MURAL Authentication Error

Incident Report for Mural

Postmortem

What happened:

At 08:20 UTC on May 18, 2021, we experienced a spike in CPU usage on our primary database servers. This was caused by an unexpectedly-large number of concurrent requests, which resulted in the MURAL application being unresponsive and users no longer being able to log in.

‌

Details and corrective actions:

At 09:01 UTC we initiated a manual fail-over to a new primary database server. This was completed at 09:05 UTC, at which time full service was restored with no data loss.

‌

What we’ve done to avoid this happening again:

Over the weekend of May 22-23 we performed a series of maintenance operations to significantly improve our database performance. We are also improving our automated internal alerts to identify potential issues earlier.
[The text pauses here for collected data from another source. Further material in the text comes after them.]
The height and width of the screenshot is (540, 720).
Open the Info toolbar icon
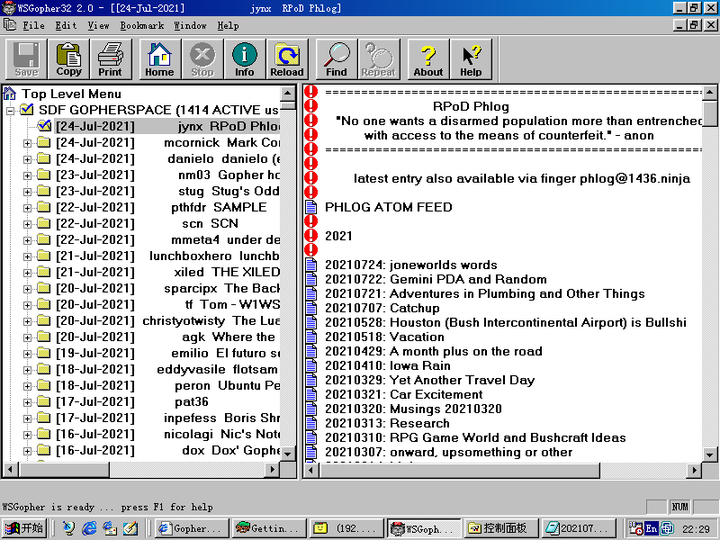(x=244, y=59)
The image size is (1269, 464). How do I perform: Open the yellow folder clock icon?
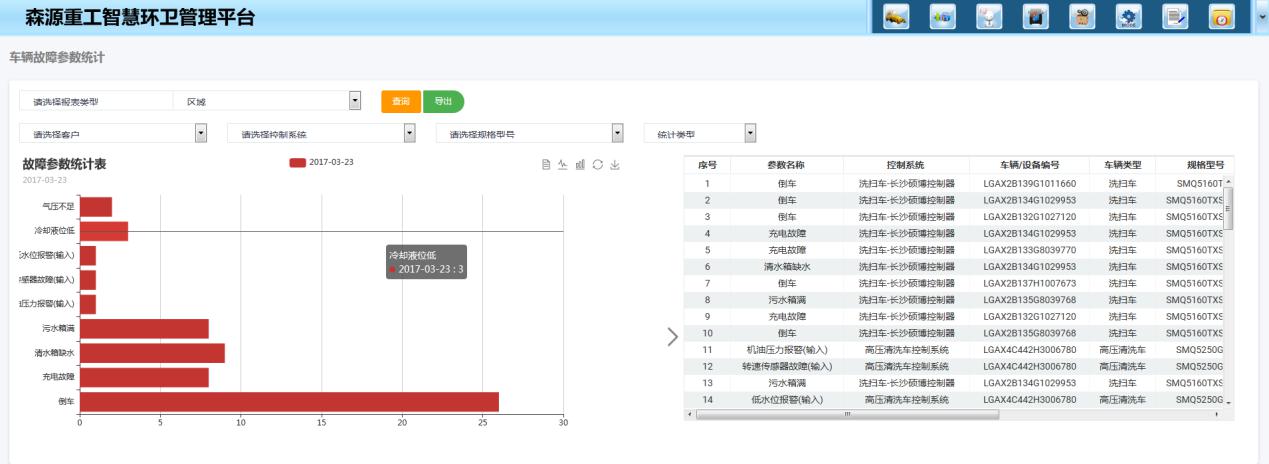pos(1221,17)
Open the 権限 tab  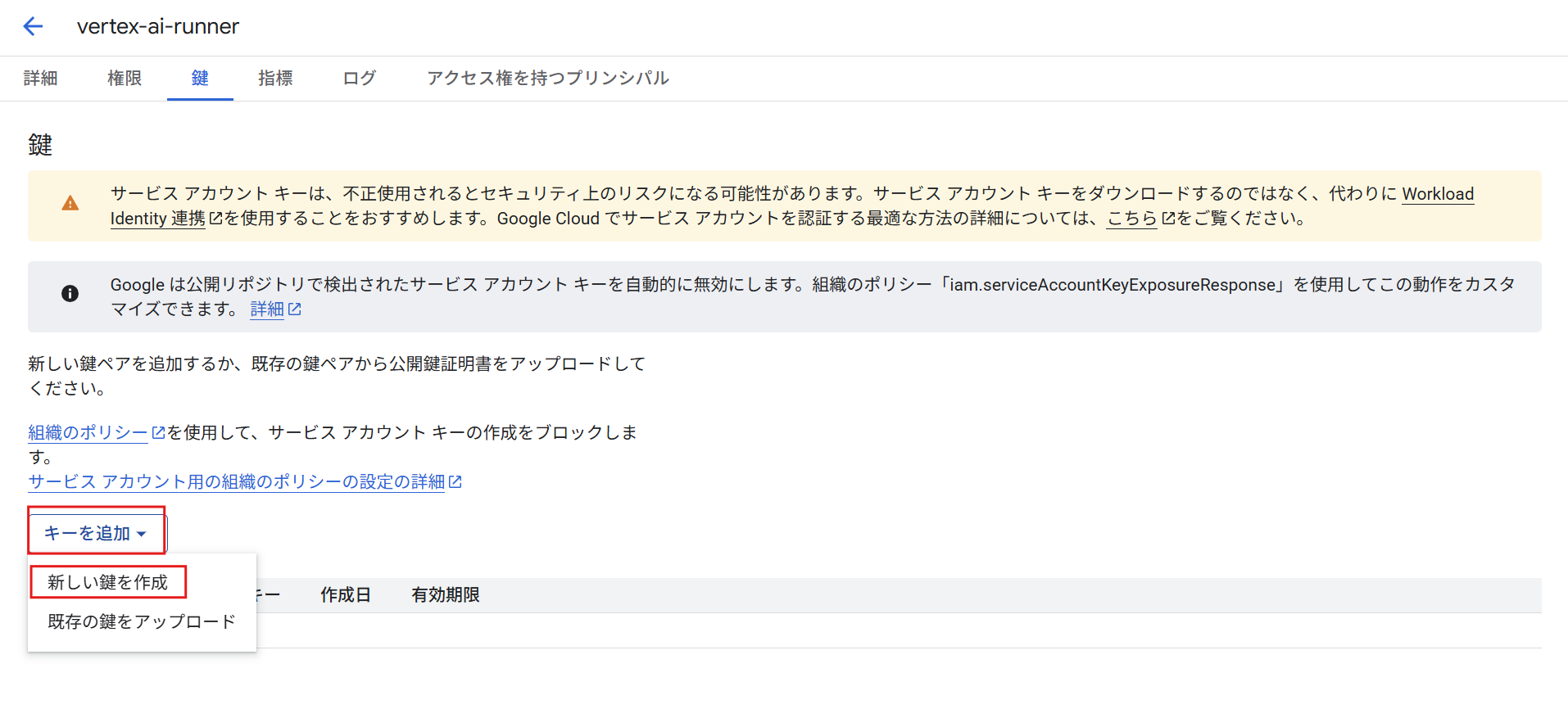click(125, 79)
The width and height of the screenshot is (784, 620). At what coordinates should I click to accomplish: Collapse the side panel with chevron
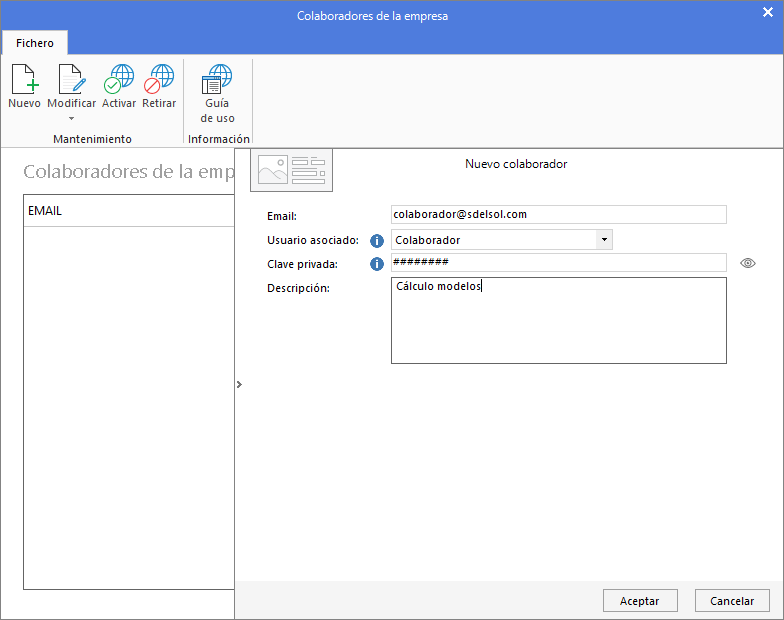click(239, 384)
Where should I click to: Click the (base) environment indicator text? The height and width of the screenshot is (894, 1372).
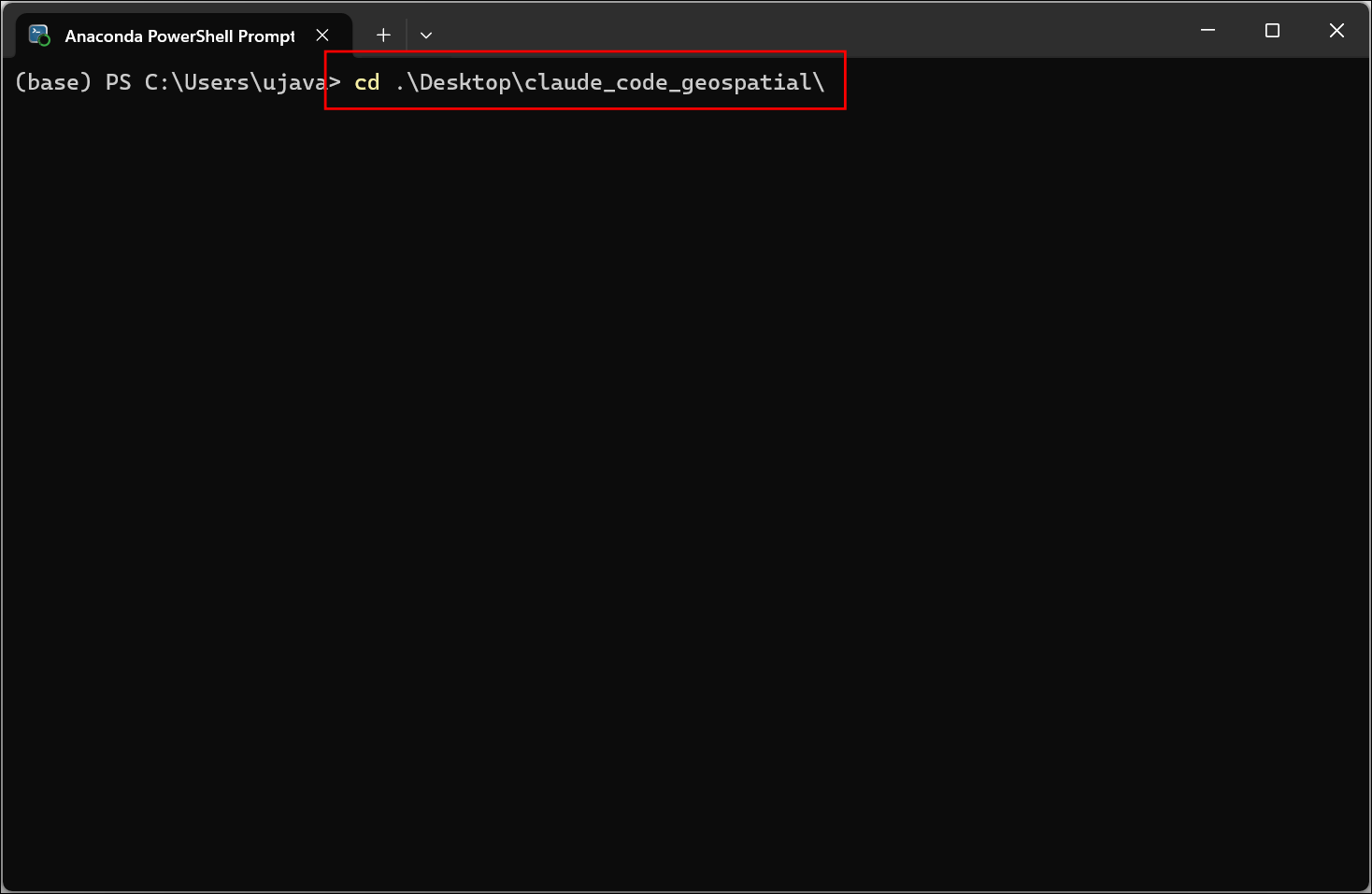pos(53,82)
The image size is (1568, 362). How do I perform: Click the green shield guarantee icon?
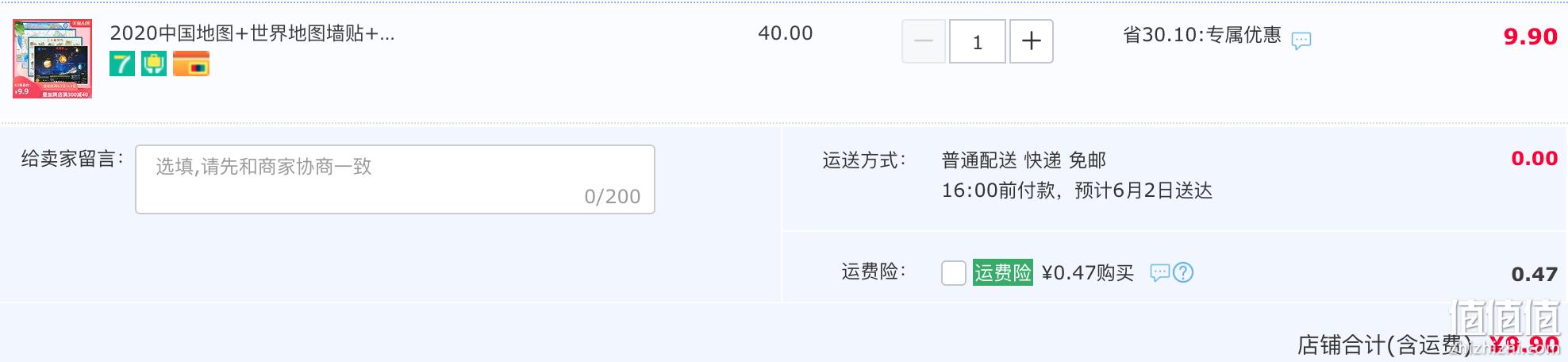pos(154,64)
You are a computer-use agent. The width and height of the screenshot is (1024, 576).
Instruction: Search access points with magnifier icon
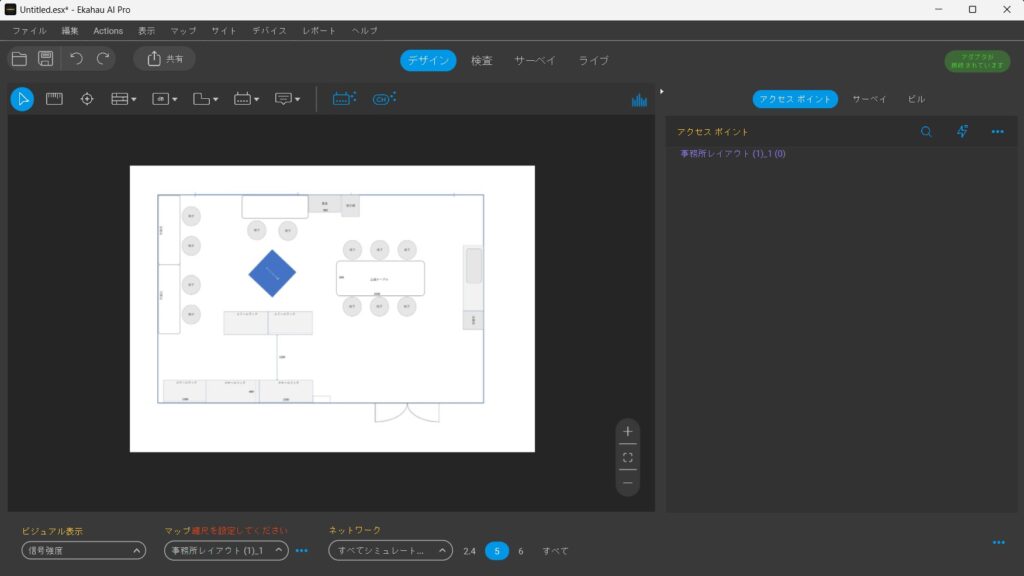tap(926, 132)
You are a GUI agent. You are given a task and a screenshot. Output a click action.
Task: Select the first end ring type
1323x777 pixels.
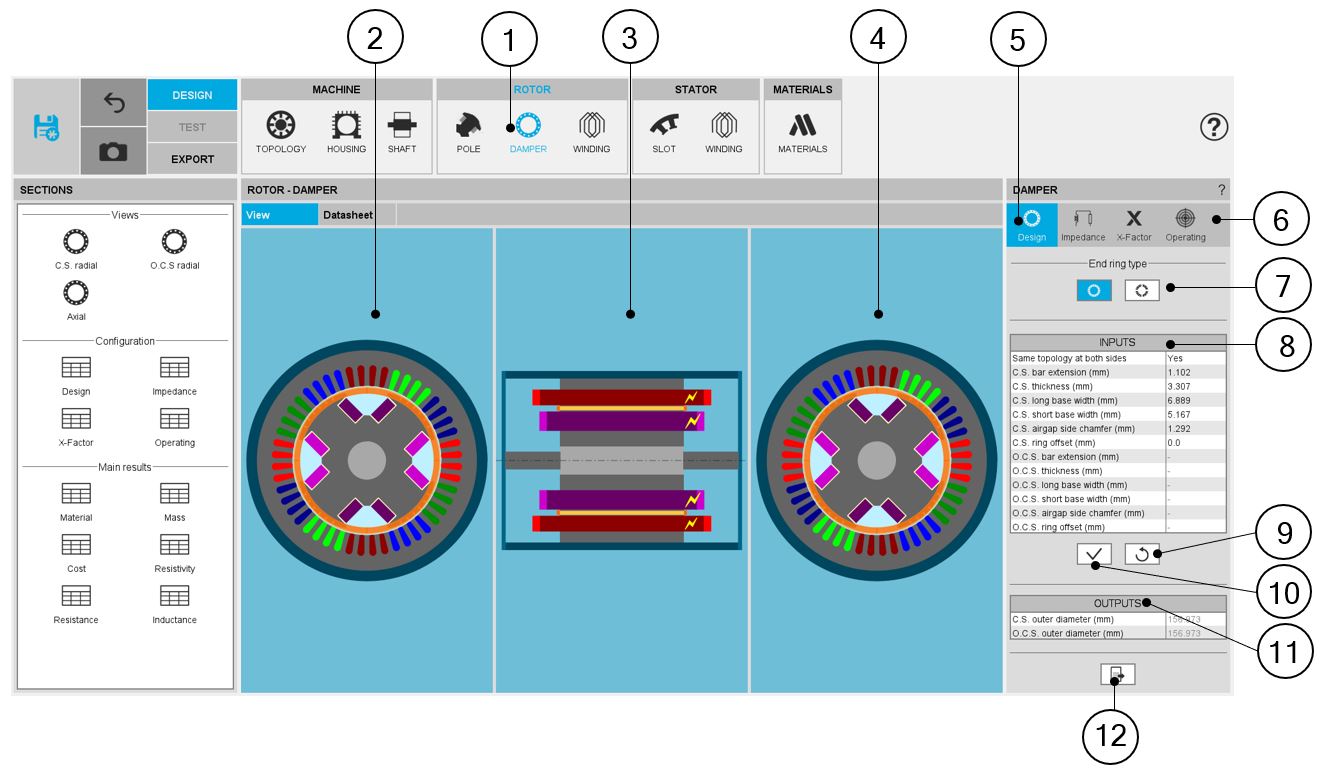(1094, 290)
This will help us to react faster in the event of a similar occurrence in future.

Posted May 26, 2021 - 20:14 GMT-03:00

Resolved

The issue with logging in and interacting with the MURAL application has been resolved, and full service has been resolved.

We apologize for the inconvenience this may have caused, and will be conducting a full review to avoid a repeat in the future.

Posted May 18, 2021 - 09:16 GMT-03:00

Monitoring

Our developers have just sent out a fix and we continue to monitor the issue.

Posted May 18, 2021 - 06:12 GMT-03:00

Investigating

We are currently investigating this issue.

Posted May 18, 2021 - 05:42 GMT-03:00

This incident affected: Website.